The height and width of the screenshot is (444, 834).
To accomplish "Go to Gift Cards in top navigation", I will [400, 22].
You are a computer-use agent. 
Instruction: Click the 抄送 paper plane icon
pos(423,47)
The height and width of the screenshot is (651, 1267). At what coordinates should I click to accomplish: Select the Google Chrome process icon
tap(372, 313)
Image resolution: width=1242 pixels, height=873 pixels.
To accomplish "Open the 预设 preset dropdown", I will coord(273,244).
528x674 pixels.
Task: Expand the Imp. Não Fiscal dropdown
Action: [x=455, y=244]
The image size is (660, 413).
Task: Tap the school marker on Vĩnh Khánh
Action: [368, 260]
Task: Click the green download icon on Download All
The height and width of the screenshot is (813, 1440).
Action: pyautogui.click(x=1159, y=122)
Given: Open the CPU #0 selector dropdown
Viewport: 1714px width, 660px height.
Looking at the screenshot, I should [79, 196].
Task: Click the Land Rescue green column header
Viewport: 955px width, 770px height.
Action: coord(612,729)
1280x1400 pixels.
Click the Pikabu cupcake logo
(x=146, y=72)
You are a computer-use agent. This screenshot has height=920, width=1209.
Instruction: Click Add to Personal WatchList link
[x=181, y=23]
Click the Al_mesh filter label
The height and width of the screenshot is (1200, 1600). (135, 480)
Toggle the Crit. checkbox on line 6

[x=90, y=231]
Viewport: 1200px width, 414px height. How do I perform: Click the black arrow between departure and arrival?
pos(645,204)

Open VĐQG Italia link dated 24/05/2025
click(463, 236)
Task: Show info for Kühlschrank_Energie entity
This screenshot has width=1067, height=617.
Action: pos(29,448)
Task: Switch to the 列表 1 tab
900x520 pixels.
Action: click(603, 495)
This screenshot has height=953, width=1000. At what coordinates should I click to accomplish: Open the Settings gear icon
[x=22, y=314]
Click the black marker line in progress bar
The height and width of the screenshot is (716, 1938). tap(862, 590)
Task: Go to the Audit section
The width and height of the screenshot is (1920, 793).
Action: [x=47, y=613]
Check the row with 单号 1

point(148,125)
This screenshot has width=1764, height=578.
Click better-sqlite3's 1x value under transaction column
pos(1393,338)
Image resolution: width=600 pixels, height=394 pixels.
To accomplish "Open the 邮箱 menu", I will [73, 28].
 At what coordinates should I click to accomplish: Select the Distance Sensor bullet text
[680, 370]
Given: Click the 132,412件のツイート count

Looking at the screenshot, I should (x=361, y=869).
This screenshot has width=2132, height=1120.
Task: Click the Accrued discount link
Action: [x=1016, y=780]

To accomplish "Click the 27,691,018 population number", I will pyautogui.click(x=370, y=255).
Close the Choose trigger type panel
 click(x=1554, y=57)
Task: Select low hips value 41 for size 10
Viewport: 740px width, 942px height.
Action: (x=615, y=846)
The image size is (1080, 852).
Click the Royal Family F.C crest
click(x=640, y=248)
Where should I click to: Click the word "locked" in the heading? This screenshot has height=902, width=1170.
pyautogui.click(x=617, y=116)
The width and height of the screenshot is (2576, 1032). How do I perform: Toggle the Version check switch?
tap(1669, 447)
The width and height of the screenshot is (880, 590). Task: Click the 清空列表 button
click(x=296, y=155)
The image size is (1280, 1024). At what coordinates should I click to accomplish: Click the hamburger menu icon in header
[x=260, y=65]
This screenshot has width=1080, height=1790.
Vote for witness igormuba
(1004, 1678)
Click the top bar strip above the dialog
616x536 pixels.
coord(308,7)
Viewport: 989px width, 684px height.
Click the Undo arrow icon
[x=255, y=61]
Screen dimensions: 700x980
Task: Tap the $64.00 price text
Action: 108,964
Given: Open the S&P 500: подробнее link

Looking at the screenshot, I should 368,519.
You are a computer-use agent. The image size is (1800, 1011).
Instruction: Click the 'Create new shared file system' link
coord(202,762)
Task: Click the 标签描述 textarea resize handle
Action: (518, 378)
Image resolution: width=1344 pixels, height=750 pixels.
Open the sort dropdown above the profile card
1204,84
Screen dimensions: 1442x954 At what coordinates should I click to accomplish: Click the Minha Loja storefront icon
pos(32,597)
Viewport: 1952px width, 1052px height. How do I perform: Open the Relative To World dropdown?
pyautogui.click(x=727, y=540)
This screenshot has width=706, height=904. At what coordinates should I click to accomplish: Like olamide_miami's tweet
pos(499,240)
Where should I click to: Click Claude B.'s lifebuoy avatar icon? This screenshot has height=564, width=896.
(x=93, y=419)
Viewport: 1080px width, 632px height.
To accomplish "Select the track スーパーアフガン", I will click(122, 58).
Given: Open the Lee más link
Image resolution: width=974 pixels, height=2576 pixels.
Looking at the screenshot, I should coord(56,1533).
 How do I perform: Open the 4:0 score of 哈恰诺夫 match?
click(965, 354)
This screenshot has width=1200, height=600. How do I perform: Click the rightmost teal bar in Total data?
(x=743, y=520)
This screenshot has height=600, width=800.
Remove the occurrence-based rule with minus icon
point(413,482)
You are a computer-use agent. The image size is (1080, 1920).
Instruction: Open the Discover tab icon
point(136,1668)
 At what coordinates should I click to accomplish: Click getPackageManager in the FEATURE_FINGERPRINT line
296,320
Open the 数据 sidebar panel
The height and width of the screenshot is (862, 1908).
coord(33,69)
·····
**Aim**: Render the lines as a numbered list, omitting blank lines, from the line containing "This screenshot has width=1080, height=1790." through the end of the lines.

**Completed task**:
1. This screenshot has width=1080, height=1790.
2. Vote for witness igormuba
3. (1004, 1678)
4. Click the top bar strip above the dialog
5. 616x536 pixels.
6. coord(308,7)
7. Viewport: 989px width, 684px height.
8. Click the Undo arrow icon
9. [x=255, y=61]
10. Screen dimensions: 700x980
11. Task: Tap the $64.00 price text
12. Action: 108,964
13. Given: Open the S&P 500: подробнее link
14. Looking at the screenshot, I should 368,519.
15. You are a computer-use agent. The image size is (1800, 1011).
16. Instruction: Click the 'Create new shared file system' link
17. coord(202,762)
18. Task: Click the 标签描述 textarea resize handle
19. Action: (518, 378)
20. Image resolution: width=1344 pixels, height=750 pixels.
21. Open the sort dropdown above the profile card
22. 1204,84
23. Screen dimensions: 1442x954 At what coordinates should I click to accomplish: Click the Minha Loja storefront icon
24. pos(32,597)
25. Viewport: 1952px width, 1052px height. How do I perform: Open the Relative To World dropdown?
26. pyautogui.click(x=727, y=540)
27. This screenshot has width=706, height=904. At what coordinates should I click to accomplish: Like olamide_miami's tweet
28. pos(499,240)
29. Where should I click to: Click Claude B.'s lifebuoy avatar icon? This screenshot has height=564, width=896.
30. (x=93, y=419)
31. Viewport: 1080px width, 632px height.
32. To accomplish "Select the track スーパーアフガン", I will click(122, 58).
33. Given: Open the Lee más link
34. Image resolution: width=974 pixels, height=2576 pixels.
35. Looking at the screenshot, I should coord(56,1533).
36.  How do I perform: Open the 4:0 score of 哈恰诺夫 match?
37. click(965, 354)
38. This screenshot has width=1200, height=600. How do I perform: Click the rightmost teal bar in Total data?
39. (x=743, y=520)
40. This screenshot has height=600, width=800.
41. Remove the occurrence-based rule with minus icon
42. point(413,482)
43. You are a computer-use agent. The image size is (1080, 1920).
44. Instruction: Open the Discover tab icon
45. point(136,1668)
46.  At what coordinates should I click to accomplish: Click getPackageManager in the FEATURE_FINGERPRINT line
47. 296,320
48. Open the 数据 sidebar panel
49. The height and width of the screenshot is (862, 1908).
50. coord(33,69)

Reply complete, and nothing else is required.